DATASET ENTRIES =

↓↓↓

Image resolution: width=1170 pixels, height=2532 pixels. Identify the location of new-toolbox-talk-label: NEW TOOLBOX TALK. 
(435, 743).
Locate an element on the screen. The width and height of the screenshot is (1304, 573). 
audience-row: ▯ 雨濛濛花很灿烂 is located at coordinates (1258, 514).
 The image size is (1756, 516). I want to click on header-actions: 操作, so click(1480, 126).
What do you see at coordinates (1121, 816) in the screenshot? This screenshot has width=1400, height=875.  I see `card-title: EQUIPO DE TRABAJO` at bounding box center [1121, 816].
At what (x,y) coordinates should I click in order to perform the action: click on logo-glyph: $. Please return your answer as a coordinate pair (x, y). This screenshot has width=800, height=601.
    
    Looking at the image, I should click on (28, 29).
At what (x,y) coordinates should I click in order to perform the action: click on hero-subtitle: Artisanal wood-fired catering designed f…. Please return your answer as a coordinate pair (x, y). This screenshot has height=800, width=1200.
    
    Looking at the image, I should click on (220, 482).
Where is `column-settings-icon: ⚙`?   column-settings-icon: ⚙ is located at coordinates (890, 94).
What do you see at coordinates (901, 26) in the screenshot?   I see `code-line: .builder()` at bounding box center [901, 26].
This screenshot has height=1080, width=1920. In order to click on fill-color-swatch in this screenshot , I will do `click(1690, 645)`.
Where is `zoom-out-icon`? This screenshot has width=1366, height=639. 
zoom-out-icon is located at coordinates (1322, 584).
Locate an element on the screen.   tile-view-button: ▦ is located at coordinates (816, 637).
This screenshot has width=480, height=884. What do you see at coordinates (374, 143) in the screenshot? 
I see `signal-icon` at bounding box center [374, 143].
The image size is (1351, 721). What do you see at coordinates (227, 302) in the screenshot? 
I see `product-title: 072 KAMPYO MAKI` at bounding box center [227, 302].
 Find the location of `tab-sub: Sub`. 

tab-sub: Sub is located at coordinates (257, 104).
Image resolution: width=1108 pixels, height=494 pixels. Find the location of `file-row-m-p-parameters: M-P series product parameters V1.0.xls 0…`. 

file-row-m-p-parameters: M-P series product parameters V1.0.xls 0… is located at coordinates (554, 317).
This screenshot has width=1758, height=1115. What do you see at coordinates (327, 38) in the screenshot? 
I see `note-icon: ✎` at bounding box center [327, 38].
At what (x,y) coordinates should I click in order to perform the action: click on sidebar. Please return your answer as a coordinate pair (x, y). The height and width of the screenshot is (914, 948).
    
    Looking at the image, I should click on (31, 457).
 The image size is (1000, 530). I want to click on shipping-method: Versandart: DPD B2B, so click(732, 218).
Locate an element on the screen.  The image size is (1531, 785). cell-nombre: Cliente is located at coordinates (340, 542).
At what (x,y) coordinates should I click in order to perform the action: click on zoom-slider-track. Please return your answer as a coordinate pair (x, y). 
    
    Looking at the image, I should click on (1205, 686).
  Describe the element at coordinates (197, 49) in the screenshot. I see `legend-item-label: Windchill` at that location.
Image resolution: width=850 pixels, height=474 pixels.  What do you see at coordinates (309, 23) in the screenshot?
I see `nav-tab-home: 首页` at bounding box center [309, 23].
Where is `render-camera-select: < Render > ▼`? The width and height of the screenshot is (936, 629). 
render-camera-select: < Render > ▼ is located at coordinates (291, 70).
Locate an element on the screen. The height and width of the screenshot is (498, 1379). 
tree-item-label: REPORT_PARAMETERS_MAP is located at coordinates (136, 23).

↑↑↑

TASK PROMPT =
Recast all of the records above as a JSON list of strings, one string per line, and omit any blank lines.

SOLVED PROBLEM =
[
  "Image resolution: width=1170 pixels, height=2532 pixels. Identify the location of new-toolbox-talk-label: NEW TOOLBOX TALK. ",
  "(435, 743).",
  "Locate an element on the screen. The width and height of the screenshot is (1304, 573). ",
  "audience-row: ▯ 雨濛濛花很灿烂 is located at coordinates (1258, 514).",
  " The image size is (1756, 516). I want to click on header-actions: 操作, so click(1480, 126).",
  "What do you see at coordinates (1121, 816) in the screenshot? This screenshot has width=1400, height=875.  I see `card-title: EQUIPO DE TRABAJO` at bounding box center [1121, 816].",
  "At what (x,y) coordinates should I click in order to perform the action: click on logo-glyph: $. Please return your answer as a coordinate pair (x, y). This screenshot has width=800, height=601.",
  "    Looking at the image, I should click on (28, 29).",
  "At what (x,y) coordinates should I click in order to perform the action: click on hero-subtitle: Artisanal wood-fired catering designed f…. Please return your answer as a coordinate pair (x, y). This screenshot has height=800, width=1200.",
  "    Looking at the image, I should click on (220, 482).",
  "Where is `column-settings-icon: ⚙`?   column-settings-icon: ⚙ is located at coordinates (890, 94).",
  "What do you see at coordinates (901, 26) in the screenshot?   I see `code-line: .builder()` at bounding box center [901, 26].",
  "This screenshot has height=1080, width=1920. In order to click on fill-color-swatch in this screenshot , I will do `click(1690, 645)`.",
  "Where is `zoom-out-icon`? This screenshot has width=1366, height=639. ",
  "zoom-out-icon is located at coordinates (1322, 584).",
  "Locate an element on the screen.   tile-view-button: ▦ is located at coordinates (816, 637).",
  "This screenshot has width=480, height=884. What do you see at coordinates (374, 143) in the screenshot? ",
  "I see `signal-icon` at bounding box center [374, 143].",
  "The image size is (1351, 721). What do you see at coordinates (227, 302) in the screenshot? ",
  "I see `product-title: 072 KAMPYO MAKI` at bounding box center [227, 302].",
  " Find the location of `tab-sub: Sub`. ",
  "tab-sub: Sub is located at coordinates (257, 104).",
  "Image resolution: width=1108 pixels, height=494 pixels. Find the location of `file-row-m-p-parameters: M-P series product parameters V1.0.xls 0…`. ",
  "file-row-m-p-parameters: M-P series product parameters V1.0.xls 0… is located at coordinates (554, 317).",
  "This screenshot has width=1758, height=1115. What do you see at coordinates (327, 38) in the screenshot? ",
  "I see `note-icon: ✎` at bounding box center [327, 38].",
  "At what (x,y) coordinates should I click in order to perform the action: click on sidebar. Please return your answer as a coordinate pair (x, y). The height and width of the screenshot is (914, 948).",
  "    Looking at the image, I should click on (31, 457).",
  " The image size is (1000, 530). I want to click on shipping-method: Versandart: DPD B2B, so click(732, 218).",
  "Locate an element on the screen.  The image size is (1531, 785). cell-nombre: Cliente is located at coordinates (340, 542).",
  "At what (x,y) coordinates should I click in order to perform the action: click on zoom-slider-track. Please return your answer as a coordinate pair (x, y). ",
  "    Looking at the image, I should click on (1205, 686).",
  "  Describe the element at coordinates (197, 49) in the screenshot. I see `legend-item-label: Windchill` at that location.",
  "Image resolution: width=850 pixels, height=474 pixels.  What do you see at coordinates (309, 23) in the screenshot?",
  "I see `nav-tab-home: 首页` at bounding box center [309, 23].",
  "Where is `render-camera-select: < Render > ▼`? The width and height of the screenshot is (936, 629). ",
  "render-camera-select: < Render > ▼ is located at coordinates (291, 70).",
  "Locate an element on the screen. The height and width of the screenshot is (498, 1379). ",
  "tree-item-label: REPORT_PARAMETERS_MAP is located at coordinates (136, 23)."
]